Selang beberapa saat setelah kepergian Randy, muncullah rombongan Akim Cs. Mereka datang dengan wajah yang riang. Kecuali si Akim, ada ekspresi ketidaksukaan yang tersirat di raut wajah cowok berkulit sawo matang itu. Dia tergesa-gesa menghampiri aku yang sedang perlahan-lahan menikmati bakwan pemberian Randy.
''Poo ... barusan aku lihat si Randy datang ke kelas, apa dia habis menemuimu?'' kata Akim langsung bertanya di depanku.
''Iya ...'' jawabku singkat.
''Apa dia meyakitimu?'' tanya dia lagi.
''Tidak!''
''Syukurlah kalau begitu ... karena aku perhatikan ekspresi Randy saat keluar dari kelas seperti orang yang sedang marah ... apakah dia sudah tahu kalau kita berdua sebenarnya sudah jadian?''
''Plakk!'' Satu gebukan tanganku mendarat di lengannya.
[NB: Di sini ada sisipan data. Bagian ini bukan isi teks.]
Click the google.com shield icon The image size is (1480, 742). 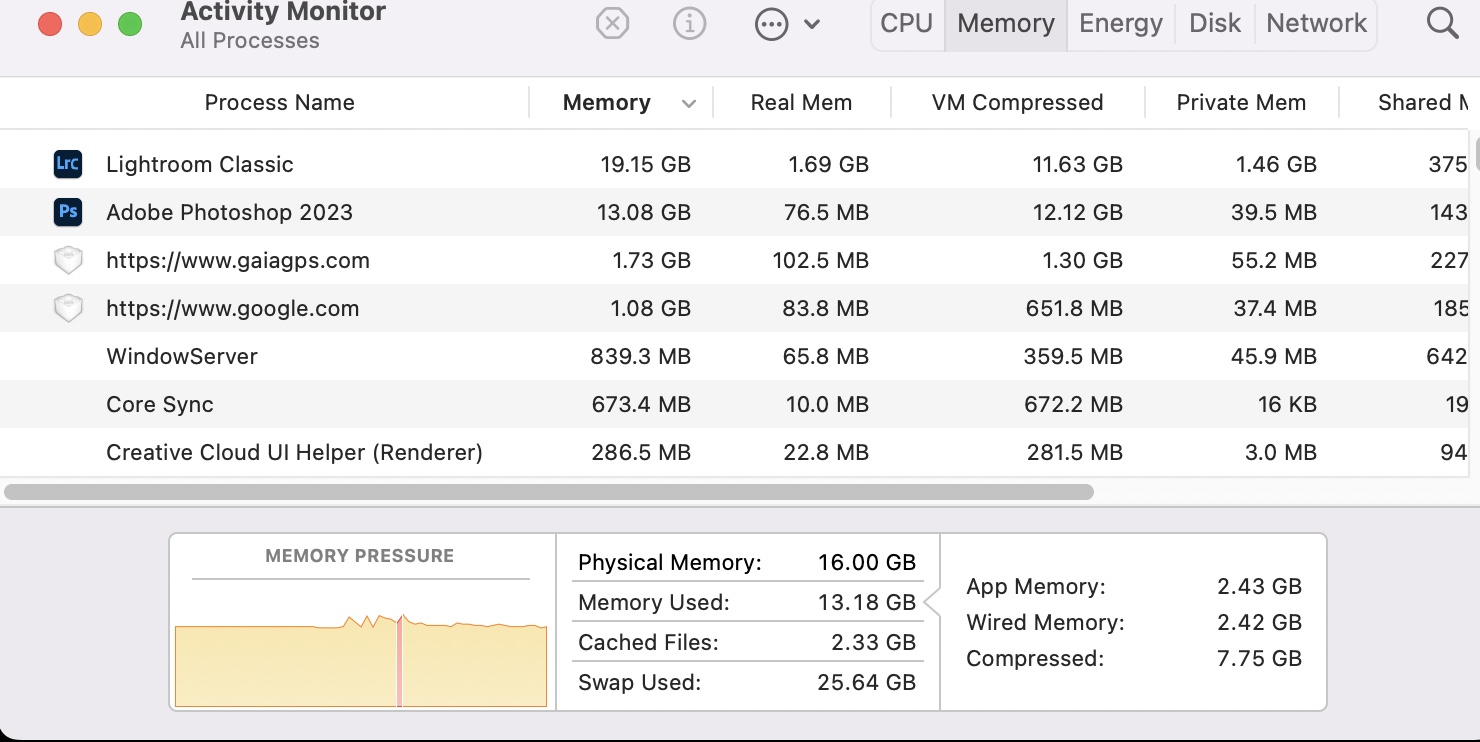coord(67,309)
''Aduhhh ... sakit, Beib!'' rintih Akim.
''Itu hukuman buat orang yang bicaranya ngelantur seperti kamu!''
''Emang kenapa sih, Poo ... kamu tidak mau ya, kalau kita jadian?''
''Tidak!''
''Ya, sudah kalau begitu ... aku mau jadian sama Awan atau Yopi saja ... semoga mereka menerimaku.''
''Terserah!''
Aduh .... Akim, di saat seperti ini, dia masih sempat-sempatnya ngajakin aku bercanda. Walaupun dia menyebalkan tapi sebenarnya dia itu teman yang asik. Apalagi saat mendengar dia bilang, ''semoga mereka menerimaku,'' dengan ekspresi wajah memelas dan tangan mengadah ke atas seperti orang yang lagi berdoa. Sumpah itu konyol sekali. Aku ingin tertawa lepas. Tapi aku tahan. Takut ketahuan. Aku harus selalu jaim di depan dia.